Guoliang Xing, The Chinese University of Hong Kong
Guoliang Xing is a Professor in the Department of Information Engineering, the Chinese University of Hong Kong. Prof. Guoliang Xing received the B.S. and M.S degrees from Xi’an Jiao Tong University, China, in 1998 and 2001, and the D.Sc. degree from Washington University in St. Louis, in 2006. Professor Xing’s research lies at the intersection between systems, embedded AI, data/information processing algorithms, and domain sciences, with a focus on interdisciplinary applications in health, environment, and energy. His research group develops new technologies at the frontier of mobile health, Cyber-Physical Systems (CPS), Internet of Things (IoT), wireless networks, security and privacy. Several mobile health technologies developed in his lab have won several Best App Awards at the MobiCom conference and been successfully transferred to the industry. Prof. Xing led the development of several large-scale cyber physical systems, including 20+ seismic monitoring systems that were field tested and deployed on two live volcanoes in South America. Since 2006, he has been awarded 2 Hong Kong CERG grants and 10 US NSF grants (8 as PI), including 4 large multi-institute grants from major NSF interdisciplinary programs on smart health, Cyber Physical Systems, and sustainability. Prof. Xing is currently an Editor for ACM Transactions on Sensor Networks (TOSN), and has served as the Steering Committee member, General Chair, and TPC Co-Chair of several international conferences including IPSN – the IEEE/ACM’s premier conference on information processing in sensor systems, and RTSS – the IEEE’s premier conference on real-time systems. He received the Withrow Distinguished Scholar Award from Michigan State University in 2014 and the Faculty Early Career Development (CAREER) Award from the US National Science Foundation in 2010. His group received two Best Paper Awards and five Best Paper Nominations from prestigious international conferences including ICNP, IPSN, and PerCom.

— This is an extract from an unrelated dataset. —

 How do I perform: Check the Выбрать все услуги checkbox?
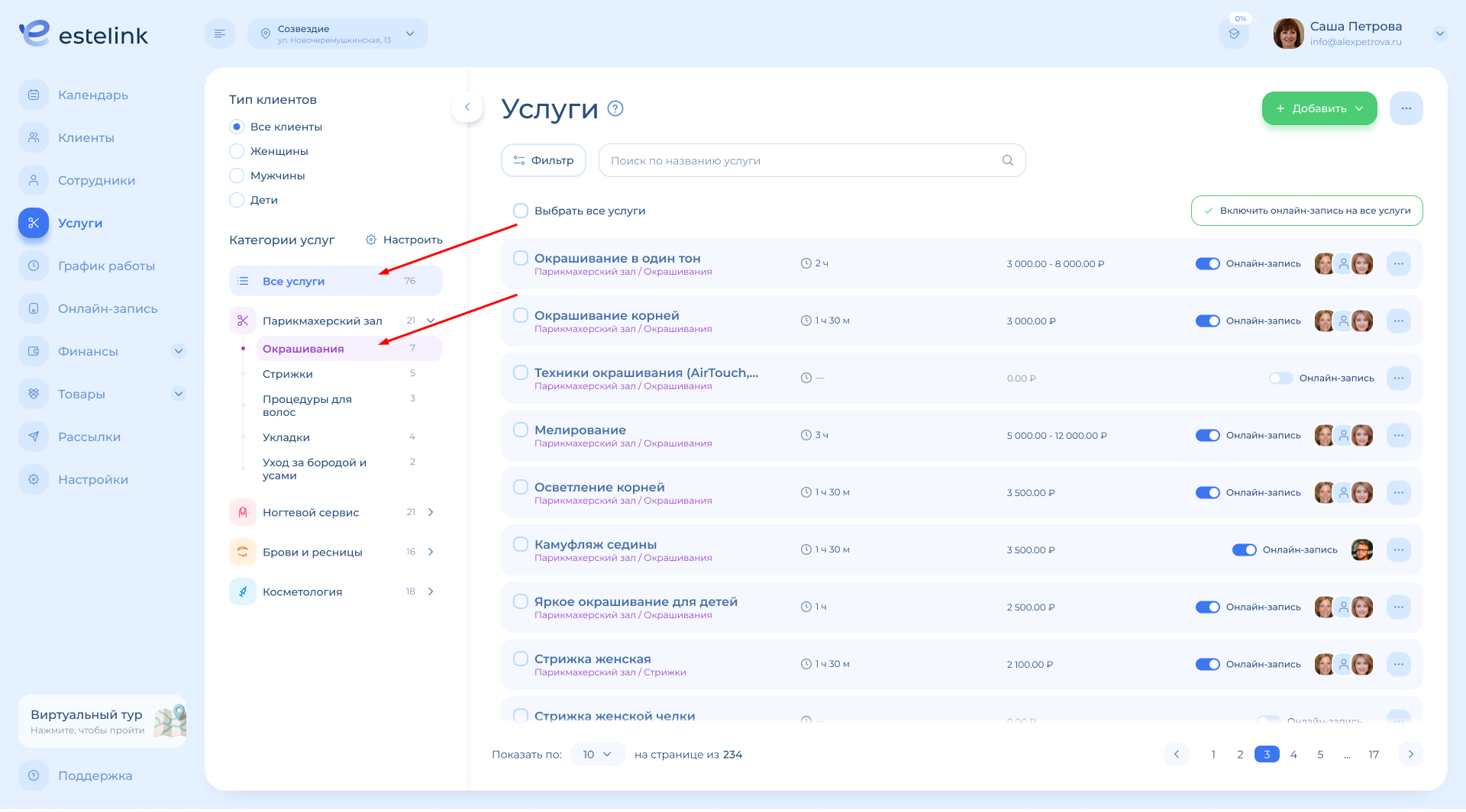[521, 211]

Chenyang Lu, Washington University in St. Louis
Chenyang Lu is the Fullgraf Endowed Chair Professor at Washington University in St. Louis. His research interests include Internet of Things, real-time and embedded systems, and cyber-physical systems. Professor Lu's current work focuses on real-time cloud, industrial cyber-physical systems and Internet of Medical Things. In the area of real-time cloud, he led the research on RT-Xen, a real-time scheduler that has been incorporated in the Xen hypervisor. In the area of industrial cyber-physical systems, his research advanced real-time wireless networks and cyber-physical co-design for dependable wireless control systems. In the area of Internet of Medical Things, he piloted one of the world's first large-scale wireless sensor networks for clinical monitoring. The author and co-author of over 170 research papers with over 20,000 citations and an h-index of 64, he is among the most published researchers at top conferences in the embedded and real-time systems area. Professor Lu served as Editor-in-Chief of ACM Transactions on Sensor Networks from 2011 to 2017 and currently chairs the IEEE Technical Committee on Real-Time Systems (TCRTS). He received the Ph.D. degree from University of Virginia in 2001. He is a Fellow of IEEE.